Par ailleurs 'juger que le conseiller de la mise en état est déjà saisi ' n’est pas une prétention au sens des articles 4 et 5 du code de procédure civile, à laquelle le juge doit répondre
— Sur l’irrecevabilité de la demande d’arrêt de l’exécution provisoire
L’assignation devant le premier juge est en date du 02 janvier 2020.
Postérieure au 1er janvier 2020, les dispositions de l’article 514-3 du code de procédure civile sont applicables à la demande
Elles prévoient :
« En cas d’appel, le premier président peut être saisi afin d’arrêter l’exécution provisoire de la décision lorsqu’il existe un moyen sérieux d’annulation ou de réformation et que l’exécution risque d’entraîner des conséquences manifestement excessives.
La demande de la partie qui a comparu en première instance sans faire valoir d’observations sur l’exécution provisoire n’est recevable que si, outre l’existence d’un moyen sérieux d’annulation ou de réformation, l’exécution provisoire risque d’entraîner des conséquences manifestement excessives qui se sont révélées postérieurement à la décision de première instance ».

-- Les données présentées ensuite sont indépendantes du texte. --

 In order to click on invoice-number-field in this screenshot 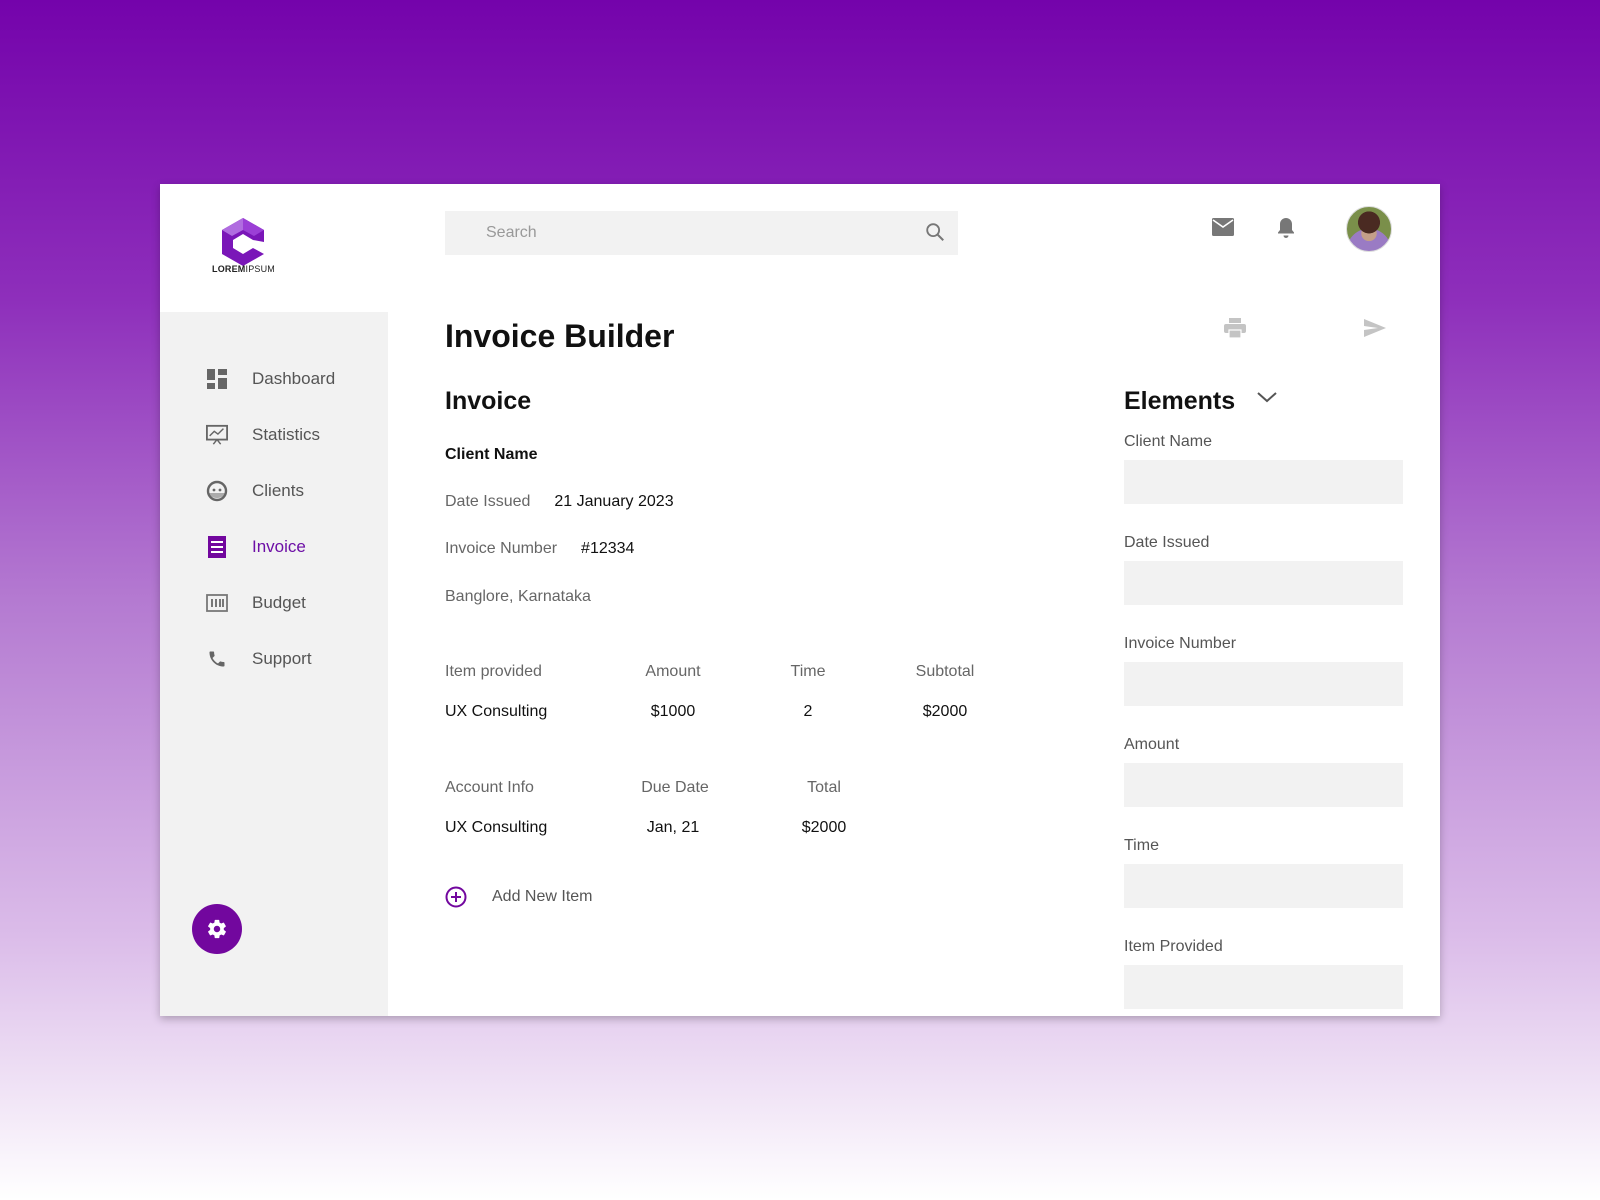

En application de l’article 122 du code de procédure civile, constitue une fin de non-recevoir tout moyen qui tend à faire déclarer l’adversaire irrecevable en sa demande, sans examen au fond, pour défaut de droit d’agir, tel le défaut de qualité, le défaut d’ intérêt, la prescription, le délai préfix, la chose jugée.

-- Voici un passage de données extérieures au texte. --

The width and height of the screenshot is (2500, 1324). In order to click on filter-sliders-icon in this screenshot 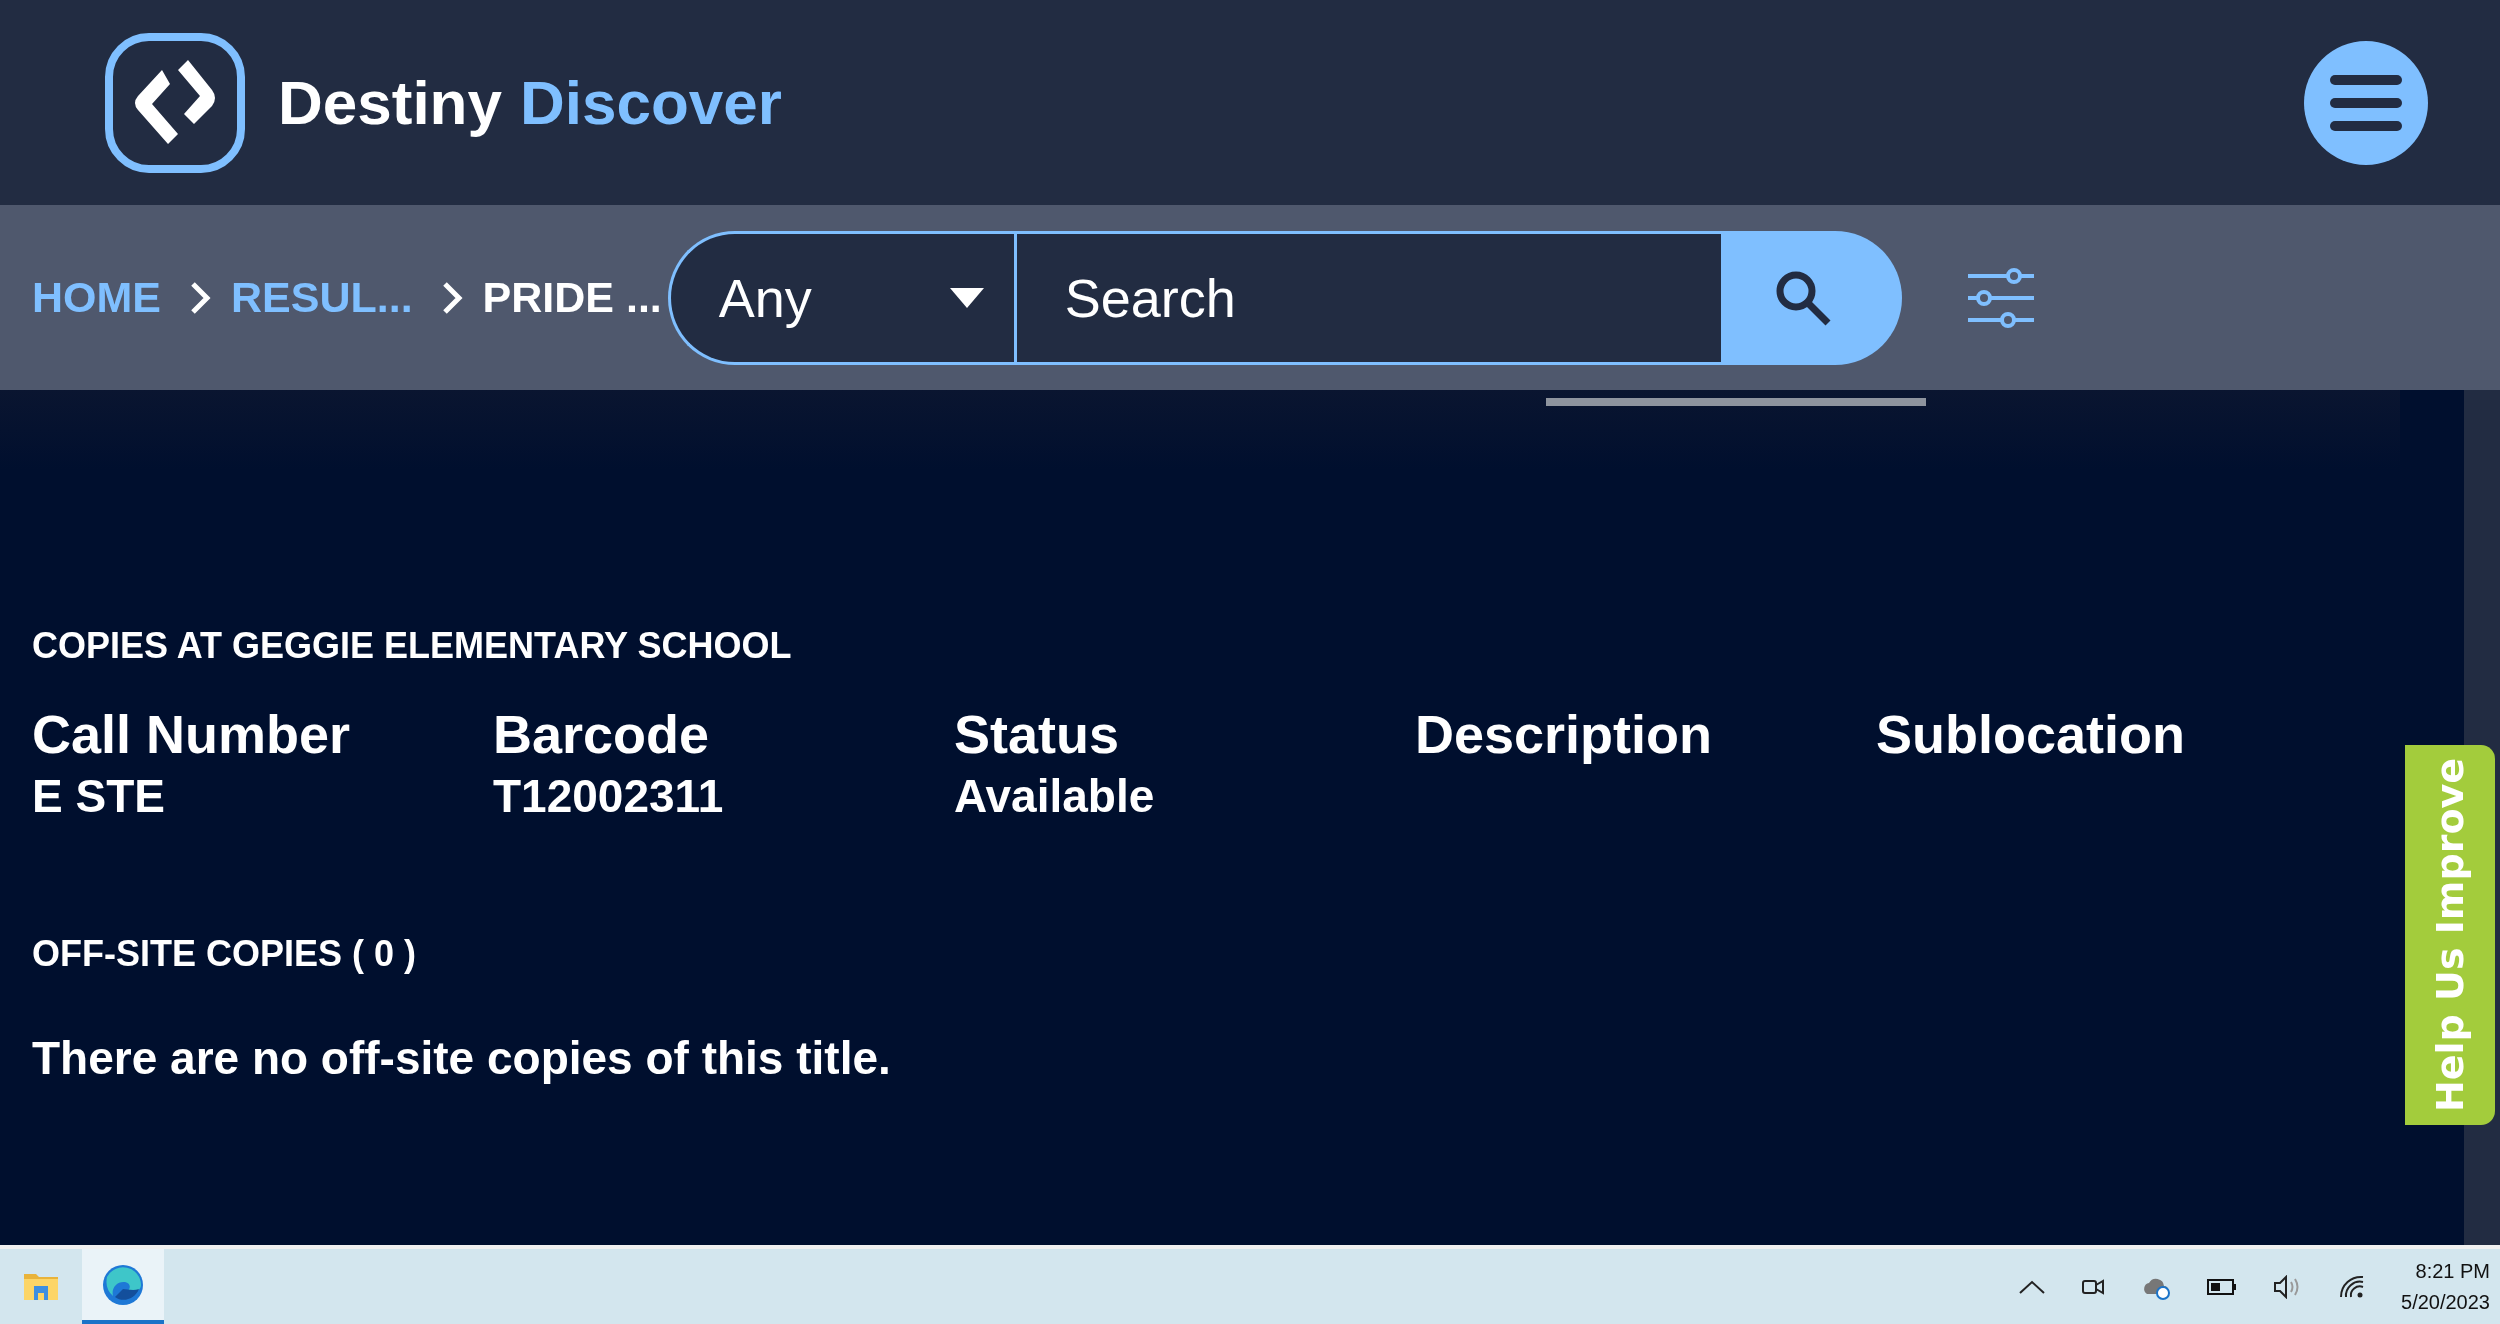, I will do `click(2000, 298)`.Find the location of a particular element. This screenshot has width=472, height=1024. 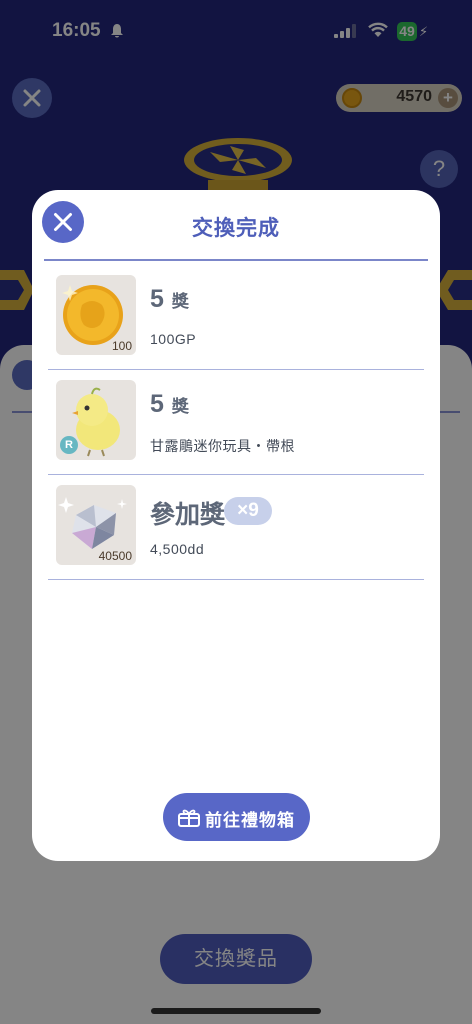

modal-divider is located at coordinates (236, 260).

Il résulte en outre de l’article 31 du code de procédure civile que l’action est ouverte à tous ceux qui ont un intérêt légitime au succès ou au rejet d’une prétention, sous réserve des cas dans lesquels la loi attribue le droit d’agir aux seules personnes qu’elle qualifie pour élever ou combattre une prétention ou pour défendre un intérêt déterminé.
Monsieur [E] [W] prétend avoir tout intérêt à solliciter l’arrêt de l’exécution provisoire du jugement de première instance en ce qu’il convient de se placer au jour de la demande pour apprécier l’intérêt à agir et qu’en raison des condamnations financières et de la radiation de son appel, il dispose d’un intérêt à agir.

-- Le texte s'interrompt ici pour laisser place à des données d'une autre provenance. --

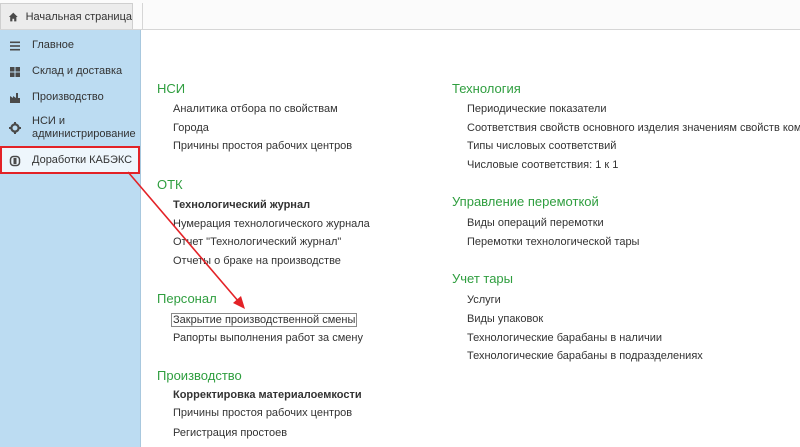 The image size is (800, 447). Describe the element at coordinates (191, 128) in the screenshot. I see `link-item: Города` at that location.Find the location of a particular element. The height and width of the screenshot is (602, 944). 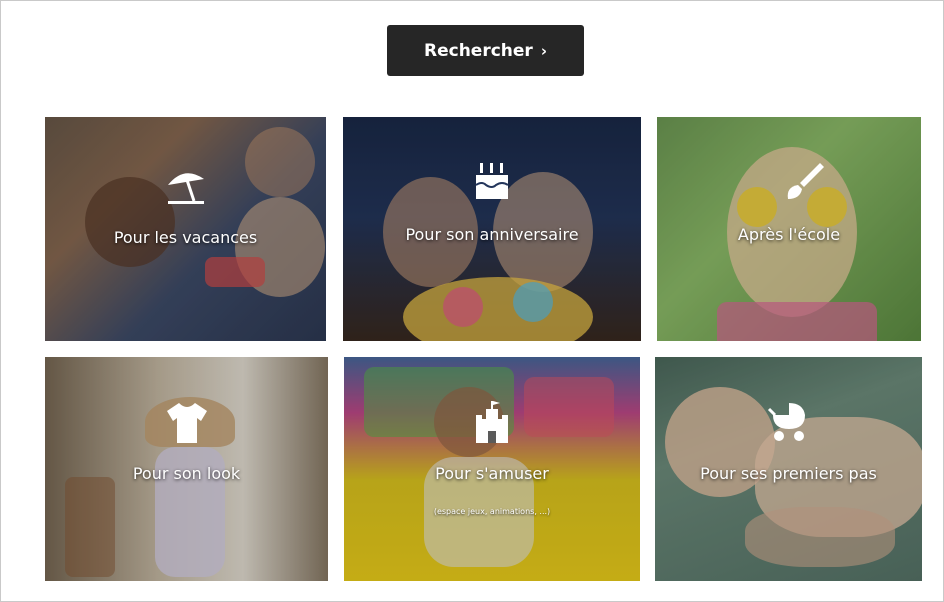

search-button-label: Rechercher is located at coordinates (478, 50). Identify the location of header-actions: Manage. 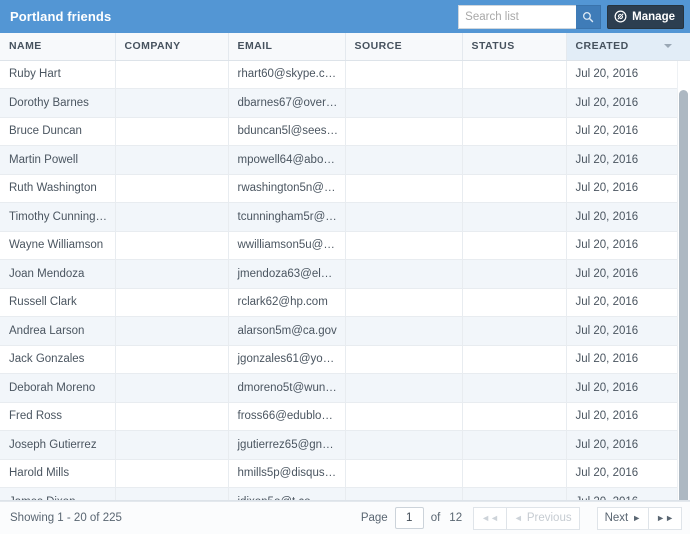
(571, 16).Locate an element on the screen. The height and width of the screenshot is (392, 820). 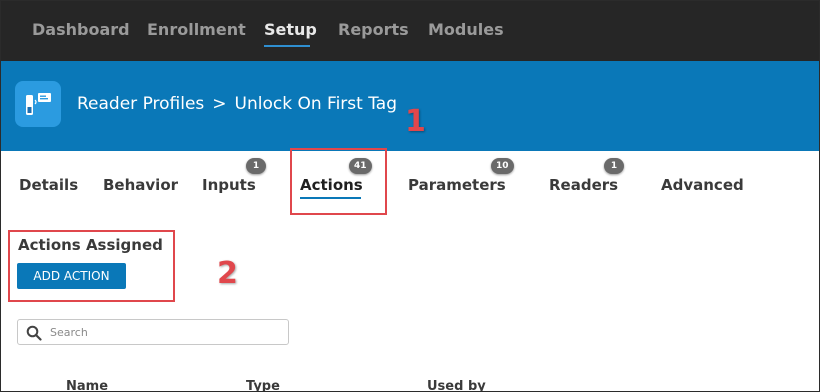
tab-parameters: Parameters is located at coordinates (457, 185).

La S.C.I [6] et Madame [C] [Z] affirment que Monsieur [E] [W] ne dispose pas d’intérêt à agir puisqu’il a obtenu ce qu’il souhaitait en première instance.
Il ressort du jugement de première instance (pièce n°1 de l’appelant) en page 4, que Monsieur [E] [W] a demandé, 'en tout état de cause’ qu’il soit 'ordonné l’exécution provisoire du jugement à intervenir'. Le Tribunal judiciaire de Grasse, le 25 juin 2024 en constatant que l’exécution provisoire était de droit, a satisfait à la demande de Monsieur [E] [W].
Il en résulte que Monsieur [E] [W] ne dispose pas d’un intérêt légitime à agir pour demander l’arrêt de l’exécution provisoire alors qu’il l’avait demandée en première instance , l’a obtenue et adopte une position contraire à cette position procédurale initiale .
Monsieur [E] [W] succombant à l’instance, sera condamné aux dépens en application de l’article 696 du code de procédure civile.
Il sera également condamné à payer à la S.C.I [6] et Madame [C] [Z] la somme globale de 2.000 euros au titre de l’article 700 du code de procédure civile, compensant les frais irrépétibles qu’elles ont dû engager pour défendre à la présente instance
PAR CES MOTIFS
Statuant publiquement en référé,
DISONS la demande de Monsieur [E] [W] d’arrêt de l’exécution provisoire attachée au jugement du 25 juin 2024 rendu par le Tribunal judiciaire de Grasse irrecevable ;
CONDAMNONS Monsieur [E] [W] aux dépens ;
CONDAMNONS Monsieur [E] [W] à payer à la S.C.I [6] et Madame [C] [Z] la somme de 2.000 euros au titre de l’article 700 du code de procédure civile.